Here is a personal take on how AI is changing advertising development, looking at the past, present, and future. Take my predictions with a grain of salt; they are just predictions. I will use November 1st as the beginning of the chatGPT era.
The Pre-GPT Era, aka YESTERDAY
The traditional communication development cycle that begins with identifying the consumer opportunity or need -> agency brief -> big creative idea -> client feedback -> assets development has remained virtually unchanged for years.
Technology played an increasingly more significant role at each step, but without drastically shifting the flow.
We wrote longer briefs, we briefed more agencies, we gave less feedback, and we developed more assets. We squeezed timelines to do more, not because we have more tech.
The GPT Era aka TODAY
Today, everywhere you go, you hear about the death of the ad agency and the 100% automation of marketing or advertising to algorithms. While this is a possible future, we are still far from that.

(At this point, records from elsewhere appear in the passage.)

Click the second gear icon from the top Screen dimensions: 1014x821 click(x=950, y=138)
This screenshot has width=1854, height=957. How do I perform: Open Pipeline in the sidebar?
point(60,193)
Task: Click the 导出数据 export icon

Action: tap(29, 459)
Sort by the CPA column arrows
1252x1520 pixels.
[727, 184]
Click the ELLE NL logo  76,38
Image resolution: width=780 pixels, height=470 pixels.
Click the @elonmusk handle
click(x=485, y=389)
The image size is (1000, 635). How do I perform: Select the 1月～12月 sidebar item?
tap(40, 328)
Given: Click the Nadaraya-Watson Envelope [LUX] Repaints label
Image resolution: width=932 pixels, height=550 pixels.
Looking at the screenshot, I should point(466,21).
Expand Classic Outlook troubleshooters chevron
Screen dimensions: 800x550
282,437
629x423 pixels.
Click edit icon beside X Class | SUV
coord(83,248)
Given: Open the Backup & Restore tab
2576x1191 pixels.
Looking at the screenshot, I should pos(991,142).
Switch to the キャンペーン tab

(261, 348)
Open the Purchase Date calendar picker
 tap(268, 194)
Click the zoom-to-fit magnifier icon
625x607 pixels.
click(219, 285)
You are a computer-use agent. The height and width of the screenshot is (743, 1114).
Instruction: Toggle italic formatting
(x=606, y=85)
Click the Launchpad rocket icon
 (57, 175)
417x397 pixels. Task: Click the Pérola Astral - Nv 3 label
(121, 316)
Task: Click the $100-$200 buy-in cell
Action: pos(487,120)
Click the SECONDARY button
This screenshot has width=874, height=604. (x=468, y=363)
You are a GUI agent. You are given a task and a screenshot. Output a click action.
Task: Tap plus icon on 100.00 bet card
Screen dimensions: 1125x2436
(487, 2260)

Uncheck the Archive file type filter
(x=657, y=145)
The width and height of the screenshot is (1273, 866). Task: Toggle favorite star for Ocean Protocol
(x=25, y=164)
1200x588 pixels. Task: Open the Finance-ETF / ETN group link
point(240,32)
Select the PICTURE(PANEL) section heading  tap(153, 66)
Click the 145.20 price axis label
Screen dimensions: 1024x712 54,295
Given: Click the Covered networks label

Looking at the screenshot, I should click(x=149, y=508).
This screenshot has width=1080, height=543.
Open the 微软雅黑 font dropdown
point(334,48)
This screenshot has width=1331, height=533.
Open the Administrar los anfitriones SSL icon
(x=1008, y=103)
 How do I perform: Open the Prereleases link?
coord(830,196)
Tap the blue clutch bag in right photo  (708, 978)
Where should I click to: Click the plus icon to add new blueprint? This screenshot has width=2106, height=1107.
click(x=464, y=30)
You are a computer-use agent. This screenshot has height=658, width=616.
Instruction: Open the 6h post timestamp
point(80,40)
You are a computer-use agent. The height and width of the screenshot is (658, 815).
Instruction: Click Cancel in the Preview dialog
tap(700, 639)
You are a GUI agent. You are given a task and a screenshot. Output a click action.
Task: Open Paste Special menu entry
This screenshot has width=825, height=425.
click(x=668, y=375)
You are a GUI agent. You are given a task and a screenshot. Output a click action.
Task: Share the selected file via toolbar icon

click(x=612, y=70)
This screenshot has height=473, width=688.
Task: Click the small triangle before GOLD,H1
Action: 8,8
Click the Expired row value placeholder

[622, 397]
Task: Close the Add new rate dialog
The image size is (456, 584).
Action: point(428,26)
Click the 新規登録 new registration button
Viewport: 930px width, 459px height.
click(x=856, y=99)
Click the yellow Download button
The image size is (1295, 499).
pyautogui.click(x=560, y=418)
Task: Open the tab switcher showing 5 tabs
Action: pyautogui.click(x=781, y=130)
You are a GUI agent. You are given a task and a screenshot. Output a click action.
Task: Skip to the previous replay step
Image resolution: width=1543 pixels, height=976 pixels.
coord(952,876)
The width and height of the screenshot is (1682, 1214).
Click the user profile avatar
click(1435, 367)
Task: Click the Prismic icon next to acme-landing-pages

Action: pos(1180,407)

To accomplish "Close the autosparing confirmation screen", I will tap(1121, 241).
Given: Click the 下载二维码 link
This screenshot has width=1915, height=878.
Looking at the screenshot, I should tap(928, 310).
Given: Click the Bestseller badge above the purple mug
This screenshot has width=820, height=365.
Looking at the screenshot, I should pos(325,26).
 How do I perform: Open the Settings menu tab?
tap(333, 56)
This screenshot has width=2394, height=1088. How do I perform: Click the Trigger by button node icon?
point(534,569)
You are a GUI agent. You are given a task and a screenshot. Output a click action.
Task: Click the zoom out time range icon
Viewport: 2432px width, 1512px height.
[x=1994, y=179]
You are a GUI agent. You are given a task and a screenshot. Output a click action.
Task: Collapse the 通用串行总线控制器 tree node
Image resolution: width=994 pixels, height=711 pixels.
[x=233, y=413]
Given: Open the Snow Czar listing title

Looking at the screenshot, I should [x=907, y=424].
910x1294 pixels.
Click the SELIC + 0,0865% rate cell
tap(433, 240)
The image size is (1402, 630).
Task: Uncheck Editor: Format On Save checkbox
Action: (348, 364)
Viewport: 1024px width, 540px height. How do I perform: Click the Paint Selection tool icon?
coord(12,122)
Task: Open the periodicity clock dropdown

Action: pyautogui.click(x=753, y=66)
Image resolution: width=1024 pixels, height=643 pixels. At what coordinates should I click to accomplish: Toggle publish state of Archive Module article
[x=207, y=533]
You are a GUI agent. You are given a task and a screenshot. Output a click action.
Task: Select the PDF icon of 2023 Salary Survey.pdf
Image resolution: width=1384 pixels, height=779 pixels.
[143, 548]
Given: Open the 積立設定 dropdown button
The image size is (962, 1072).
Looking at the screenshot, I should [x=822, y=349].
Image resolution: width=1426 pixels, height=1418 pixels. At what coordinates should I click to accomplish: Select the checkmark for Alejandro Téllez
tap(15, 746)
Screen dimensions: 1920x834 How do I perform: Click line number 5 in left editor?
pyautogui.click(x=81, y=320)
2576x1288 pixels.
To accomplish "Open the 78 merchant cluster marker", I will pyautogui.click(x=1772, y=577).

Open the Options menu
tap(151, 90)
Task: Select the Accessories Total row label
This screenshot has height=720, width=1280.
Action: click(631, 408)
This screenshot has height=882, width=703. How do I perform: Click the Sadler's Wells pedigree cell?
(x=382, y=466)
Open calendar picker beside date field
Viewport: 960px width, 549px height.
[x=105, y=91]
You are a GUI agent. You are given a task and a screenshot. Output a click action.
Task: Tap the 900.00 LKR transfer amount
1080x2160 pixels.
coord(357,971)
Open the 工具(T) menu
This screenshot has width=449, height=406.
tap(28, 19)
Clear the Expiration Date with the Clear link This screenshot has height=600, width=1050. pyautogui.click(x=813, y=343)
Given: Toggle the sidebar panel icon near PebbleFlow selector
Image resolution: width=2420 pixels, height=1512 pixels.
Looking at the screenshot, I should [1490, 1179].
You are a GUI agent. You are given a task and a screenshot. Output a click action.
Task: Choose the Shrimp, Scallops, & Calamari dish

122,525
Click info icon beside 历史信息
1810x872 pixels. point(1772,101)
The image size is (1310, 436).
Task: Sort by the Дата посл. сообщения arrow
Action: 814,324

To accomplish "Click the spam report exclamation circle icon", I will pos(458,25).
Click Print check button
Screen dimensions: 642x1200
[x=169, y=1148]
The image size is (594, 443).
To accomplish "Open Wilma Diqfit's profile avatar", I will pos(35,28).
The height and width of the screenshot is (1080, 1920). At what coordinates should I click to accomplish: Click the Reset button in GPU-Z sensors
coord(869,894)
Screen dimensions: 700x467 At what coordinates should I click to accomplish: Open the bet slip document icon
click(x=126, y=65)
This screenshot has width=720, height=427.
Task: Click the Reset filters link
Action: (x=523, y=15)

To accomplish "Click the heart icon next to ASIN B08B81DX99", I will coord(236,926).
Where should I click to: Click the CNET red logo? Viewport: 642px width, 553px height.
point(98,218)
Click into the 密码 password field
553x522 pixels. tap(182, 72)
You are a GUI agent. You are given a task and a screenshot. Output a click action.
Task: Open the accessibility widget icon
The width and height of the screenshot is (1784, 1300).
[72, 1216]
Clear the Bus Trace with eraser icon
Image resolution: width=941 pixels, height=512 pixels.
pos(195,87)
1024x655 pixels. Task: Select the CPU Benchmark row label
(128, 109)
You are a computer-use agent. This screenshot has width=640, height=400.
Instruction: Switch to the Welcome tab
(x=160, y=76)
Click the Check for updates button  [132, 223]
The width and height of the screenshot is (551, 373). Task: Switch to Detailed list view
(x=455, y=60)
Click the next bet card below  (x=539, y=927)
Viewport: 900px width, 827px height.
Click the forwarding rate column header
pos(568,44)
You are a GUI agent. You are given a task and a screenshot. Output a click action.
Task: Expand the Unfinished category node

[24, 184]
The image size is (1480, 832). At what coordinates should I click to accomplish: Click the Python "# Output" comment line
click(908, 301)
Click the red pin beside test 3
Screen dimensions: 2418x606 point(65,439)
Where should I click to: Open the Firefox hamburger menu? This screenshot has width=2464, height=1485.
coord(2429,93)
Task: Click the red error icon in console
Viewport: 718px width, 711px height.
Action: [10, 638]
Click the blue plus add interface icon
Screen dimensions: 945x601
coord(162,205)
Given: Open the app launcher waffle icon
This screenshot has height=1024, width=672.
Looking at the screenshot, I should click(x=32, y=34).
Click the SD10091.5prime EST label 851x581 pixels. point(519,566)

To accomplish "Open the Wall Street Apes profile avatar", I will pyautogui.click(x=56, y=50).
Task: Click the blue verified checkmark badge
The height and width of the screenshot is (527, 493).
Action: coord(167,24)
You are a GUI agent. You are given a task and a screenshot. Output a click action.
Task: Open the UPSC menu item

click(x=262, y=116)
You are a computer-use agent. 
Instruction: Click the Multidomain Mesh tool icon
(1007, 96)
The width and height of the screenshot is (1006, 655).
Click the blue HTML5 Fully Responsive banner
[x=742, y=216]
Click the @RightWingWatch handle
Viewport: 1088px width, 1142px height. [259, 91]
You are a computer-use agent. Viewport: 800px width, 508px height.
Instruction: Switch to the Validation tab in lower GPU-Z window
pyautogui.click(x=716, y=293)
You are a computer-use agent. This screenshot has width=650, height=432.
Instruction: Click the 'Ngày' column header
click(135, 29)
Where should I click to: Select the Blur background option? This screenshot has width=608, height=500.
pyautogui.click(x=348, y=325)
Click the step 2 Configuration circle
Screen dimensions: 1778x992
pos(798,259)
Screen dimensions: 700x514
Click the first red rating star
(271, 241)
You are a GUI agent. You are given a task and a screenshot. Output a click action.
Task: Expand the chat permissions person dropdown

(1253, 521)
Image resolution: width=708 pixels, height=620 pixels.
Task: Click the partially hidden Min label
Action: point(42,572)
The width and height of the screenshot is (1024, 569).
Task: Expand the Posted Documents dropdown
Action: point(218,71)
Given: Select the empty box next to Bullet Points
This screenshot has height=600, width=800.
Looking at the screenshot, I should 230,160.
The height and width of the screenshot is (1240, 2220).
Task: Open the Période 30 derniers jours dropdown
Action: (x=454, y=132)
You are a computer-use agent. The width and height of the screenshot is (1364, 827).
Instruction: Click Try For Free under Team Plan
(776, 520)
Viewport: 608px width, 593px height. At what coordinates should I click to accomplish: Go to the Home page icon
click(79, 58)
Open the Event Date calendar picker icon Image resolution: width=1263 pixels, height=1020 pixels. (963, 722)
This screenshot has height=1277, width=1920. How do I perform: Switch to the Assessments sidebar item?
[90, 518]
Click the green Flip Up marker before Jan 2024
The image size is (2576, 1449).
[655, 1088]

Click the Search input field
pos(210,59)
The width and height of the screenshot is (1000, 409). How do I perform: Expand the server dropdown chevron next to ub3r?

At best, we still need the expertise to select the consumer benefit that will ignite a creative spark for big ideas. Yes, AI can be a big help in execution, but the early stages of the process are still "human-first.".
We just started including generative AI in the briefing process. We tested how generative AI could replace research or even executions. Still, we largely continued to use AI at every stage in the "old ways": from generating consumer insights via sentiment detection or attention measurement to optimizing in-campaign using automated algorithms to improve engagement and addressability.
The Post GPT Era, aka TOMORROW
Tomorrow, this all might change.
Our roles as marketers could become similar to that of an orchestra conductor, a conductor of an AI orchestra. We will browse the immense range of synthetically generated consumer insights to select the best opportunities to focus in our briefs. Adding a personal touch to all brief templates that can become more templates than unique briefs. And lastly, challenging creatives to come back with multiple big ideas, enough to A/B test them in execution.
AI will offer the most considerable short-term help to bridge the gap in asset development for the hundreds of formats and versions we now think we need for every campaign. Coming up with a unique creative big idea will be difficult for AI (hopefully), but creating versions of ads will not be hard.
Generative AI won't take our jobs; I see a bright future for our profession. But at the same time, it could shake us. It could accelerate the proliferation of work, making us busier and more stressed. Just because we can do AI can develop ten versions of the same ad, we should not be doing it. If we are not careful, that could also lead to a one answer fits all marketing approach.
When dialing up the science, we will probably hurt the art.